## Assigned task
Lines below that hold the word "computer" must be copied in full.

Data supplied section start

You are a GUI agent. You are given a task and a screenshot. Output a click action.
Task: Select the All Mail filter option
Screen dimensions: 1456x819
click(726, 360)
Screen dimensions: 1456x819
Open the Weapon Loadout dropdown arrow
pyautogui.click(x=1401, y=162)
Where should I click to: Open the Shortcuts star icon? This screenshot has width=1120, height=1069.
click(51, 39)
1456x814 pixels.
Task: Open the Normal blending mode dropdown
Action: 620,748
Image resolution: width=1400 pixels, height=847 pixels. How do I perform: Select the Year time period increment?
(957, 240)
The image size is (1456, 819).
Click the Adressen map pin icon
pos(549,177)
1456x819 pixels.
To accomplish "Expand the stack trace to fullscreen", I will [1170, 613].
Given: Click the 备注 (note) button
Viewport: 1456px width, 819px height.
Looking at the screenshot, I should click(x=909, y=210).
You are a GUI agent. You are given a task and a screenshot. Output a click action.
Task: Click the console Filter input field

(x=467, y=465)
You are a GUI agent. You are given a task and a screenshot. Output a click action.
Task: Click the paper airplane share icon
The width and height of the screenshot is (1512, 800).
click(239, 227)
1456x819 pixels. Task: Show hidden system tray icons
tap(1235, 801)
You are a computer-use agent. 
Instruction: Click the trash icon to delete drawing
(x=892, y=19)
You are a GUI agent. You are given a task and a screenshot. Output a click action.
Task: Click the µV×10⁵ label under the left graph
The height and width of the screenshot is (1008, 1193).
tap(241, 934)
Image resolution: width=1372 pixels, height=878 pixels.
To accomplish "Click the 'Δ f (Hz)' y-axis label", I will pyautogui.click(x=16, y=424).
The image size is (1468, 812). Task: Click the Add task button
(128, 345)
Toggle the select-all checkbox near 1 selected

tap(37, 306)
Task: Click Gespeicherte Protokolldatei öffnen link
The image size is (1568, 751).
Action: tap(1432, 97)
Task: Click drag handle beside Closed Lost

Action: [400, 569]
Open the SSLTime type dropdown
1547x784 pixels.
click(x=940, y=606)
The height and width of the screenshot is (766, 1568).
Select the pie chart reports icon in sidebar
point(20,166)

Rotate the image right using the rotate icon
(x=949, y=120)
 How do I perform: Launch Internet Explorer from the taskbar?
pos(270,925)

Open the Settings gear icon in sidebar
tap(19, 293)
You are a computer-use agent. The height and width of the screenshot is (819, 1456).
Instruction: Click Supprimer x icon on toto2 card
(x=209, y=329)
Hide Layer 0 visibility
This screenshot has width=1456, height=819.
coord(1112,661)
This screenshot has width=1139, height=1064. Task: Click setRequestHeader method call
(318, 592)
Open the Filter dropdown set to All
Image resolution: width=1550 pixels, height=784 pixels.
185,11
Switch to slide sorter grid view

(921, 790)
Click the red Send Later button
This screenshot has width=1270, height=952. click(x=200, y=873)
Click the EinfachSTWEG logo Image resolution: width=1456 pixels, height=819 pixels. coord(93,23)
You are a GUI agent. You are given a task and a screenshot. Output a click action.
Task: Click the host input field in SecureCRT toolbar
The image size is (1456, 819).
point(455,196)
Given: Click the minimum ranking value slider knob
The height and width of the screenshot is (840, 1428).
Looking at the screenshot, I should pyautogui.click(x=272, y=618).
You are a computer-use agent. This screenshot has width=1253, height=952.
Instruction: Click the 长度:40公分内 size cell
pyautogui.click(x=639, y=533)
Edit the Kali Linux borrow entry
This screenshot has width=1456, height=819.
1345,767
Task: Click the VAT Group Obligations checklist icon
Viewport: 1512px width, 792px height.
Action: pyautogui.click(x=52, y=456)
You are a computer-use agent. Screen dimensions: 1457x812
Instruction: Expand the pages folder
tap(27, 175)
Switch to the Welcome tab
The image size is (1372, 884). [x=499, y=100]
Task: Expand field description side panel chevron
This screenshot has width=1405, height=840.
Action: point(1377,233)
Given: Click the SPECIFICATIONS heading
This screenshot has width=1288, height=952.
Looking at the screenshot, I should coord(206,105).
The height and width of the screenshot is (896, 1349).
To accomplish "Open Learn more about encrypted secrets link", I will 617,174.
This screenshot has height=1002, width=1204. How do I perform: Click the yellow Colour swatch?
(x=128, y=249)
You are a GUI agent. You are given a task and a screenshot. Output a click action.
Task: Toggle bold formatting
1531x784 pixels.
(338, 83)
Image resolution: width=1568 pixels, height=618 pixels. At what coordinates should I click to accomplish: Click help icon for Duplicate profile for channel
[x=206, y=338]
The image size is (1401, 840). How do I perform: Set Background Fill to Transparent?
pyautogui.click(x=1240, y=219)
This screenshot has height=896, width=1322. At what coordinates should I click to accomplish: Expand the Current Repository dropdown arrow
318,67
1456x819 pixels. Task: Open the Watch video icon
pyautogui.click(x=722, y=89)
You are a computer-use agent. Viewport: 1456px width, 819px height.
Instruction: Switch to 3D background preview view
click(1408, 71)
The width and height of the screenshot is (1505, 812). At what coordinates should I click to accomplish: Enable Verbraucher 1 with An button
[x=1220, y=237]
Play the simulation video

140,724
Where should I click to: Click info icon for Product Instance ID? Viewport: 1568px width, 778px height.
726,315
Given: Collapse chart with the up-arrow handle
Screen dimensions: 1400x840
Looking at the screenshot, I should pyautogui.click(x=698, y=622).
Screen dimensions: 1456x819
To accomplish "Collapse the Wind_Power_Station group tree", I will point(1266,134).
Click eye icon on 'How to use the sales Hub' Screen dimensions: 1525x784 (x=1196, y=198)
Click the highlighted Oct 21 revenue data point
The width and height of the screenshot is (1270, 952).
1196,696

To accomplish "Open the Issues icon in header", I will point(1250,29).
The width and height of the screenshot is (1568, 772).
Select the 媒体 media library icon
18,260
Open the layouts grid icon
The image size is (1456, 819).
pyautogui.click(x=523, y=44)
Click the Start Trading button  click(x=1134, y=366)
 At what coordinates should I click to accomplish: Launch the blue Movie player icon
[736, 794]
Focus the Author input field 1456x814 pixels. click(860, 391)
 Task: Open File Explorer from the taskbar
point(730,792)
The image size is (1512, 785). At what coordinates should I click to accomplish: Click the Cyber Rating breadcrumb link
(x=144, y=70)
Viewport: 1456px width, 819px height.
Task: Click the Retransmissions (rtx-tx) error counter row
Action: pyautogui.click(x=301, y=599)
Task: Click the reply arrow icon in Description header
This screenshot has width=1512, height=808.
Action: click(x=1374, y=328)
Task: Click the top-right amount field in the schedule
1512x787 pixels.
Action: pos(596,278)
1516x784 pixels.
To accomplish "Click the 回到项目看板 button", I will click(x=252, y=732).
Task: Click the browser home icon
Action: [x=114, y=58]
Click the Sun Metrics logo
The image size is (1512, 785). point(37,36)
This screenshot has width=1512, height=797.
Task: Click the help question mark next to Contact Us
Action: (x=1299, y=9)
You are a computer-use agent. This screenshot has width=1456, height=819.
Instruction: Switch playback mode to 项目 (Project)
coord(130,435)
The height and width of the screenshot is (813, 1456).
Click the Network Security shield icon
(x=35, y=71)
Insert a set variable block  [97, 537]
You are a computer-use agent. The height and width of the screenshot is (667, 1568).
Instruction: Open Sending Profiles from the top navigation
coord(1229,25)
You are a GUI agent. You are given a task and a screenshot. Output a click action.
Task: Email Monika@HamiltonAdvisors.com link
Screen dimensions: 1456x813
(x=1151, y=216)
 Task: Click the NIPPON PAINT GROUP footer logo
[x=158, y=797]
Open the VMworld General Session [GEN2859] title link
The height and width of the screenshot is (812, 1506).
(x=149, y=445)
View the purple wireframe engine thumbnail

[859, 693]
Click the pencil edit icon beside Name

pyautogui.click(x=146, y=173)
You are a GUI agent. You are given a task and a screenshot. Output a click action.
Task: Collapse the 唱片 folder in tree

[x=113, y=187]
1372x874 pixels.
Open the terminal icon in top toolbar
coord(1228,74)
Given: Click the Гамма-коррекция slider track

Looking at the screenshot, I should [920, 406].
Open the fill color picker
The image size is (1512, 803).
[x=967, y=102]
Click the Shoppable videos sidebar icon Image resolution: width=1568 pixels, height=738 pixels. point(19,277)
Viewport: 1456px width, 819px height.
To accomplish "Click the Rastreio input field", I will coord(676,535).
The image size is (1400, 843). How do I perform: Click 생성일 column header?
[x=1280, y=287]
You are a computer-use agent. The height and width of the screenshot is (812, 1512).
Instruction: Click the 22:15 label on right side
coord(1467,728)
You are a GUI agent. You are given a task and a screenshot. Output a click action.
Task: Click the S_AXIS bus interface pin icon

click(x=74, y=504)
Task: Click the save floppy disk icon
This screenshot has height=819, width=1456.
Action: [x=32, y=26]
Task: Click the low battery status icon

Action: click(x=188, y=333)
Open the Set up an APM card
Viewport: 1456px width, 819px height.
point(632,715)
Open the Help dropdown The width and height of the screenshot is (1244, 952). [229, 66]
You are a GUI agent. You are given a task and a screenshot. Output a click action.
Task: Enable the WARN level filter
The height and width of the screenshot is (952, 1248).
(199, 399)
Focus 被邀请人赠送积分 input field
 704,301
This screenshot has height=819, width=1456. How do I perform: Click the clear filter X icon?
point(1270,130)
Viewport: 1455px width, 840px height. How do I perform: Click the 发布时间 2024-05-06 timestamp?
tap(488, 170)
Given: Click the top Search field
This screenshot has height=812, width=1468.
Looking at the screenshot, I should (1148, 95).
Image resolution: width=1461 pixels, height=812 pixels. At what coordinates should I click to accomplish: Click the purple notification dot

Data supplied section end

## Exercise answer
You are a computer-use agent. 
You are a computer-use agent. The height and width of the screenshot is (819, 1456).
You are a computer-use agent. This screenshot has width=1253, height=952.
You are a computer-use agent. Screen dimensions: 1457x812
You are a computer-use agent. Viewport: 1456px width, 819px height.
You are a computer-use agent. This screenshot has width=1456, height=819.
You are a computer-use agent. The height and width of the screenshot is (667, 1568).
You are a computer-use agent. The height and width of the screenshot is (812, 1512).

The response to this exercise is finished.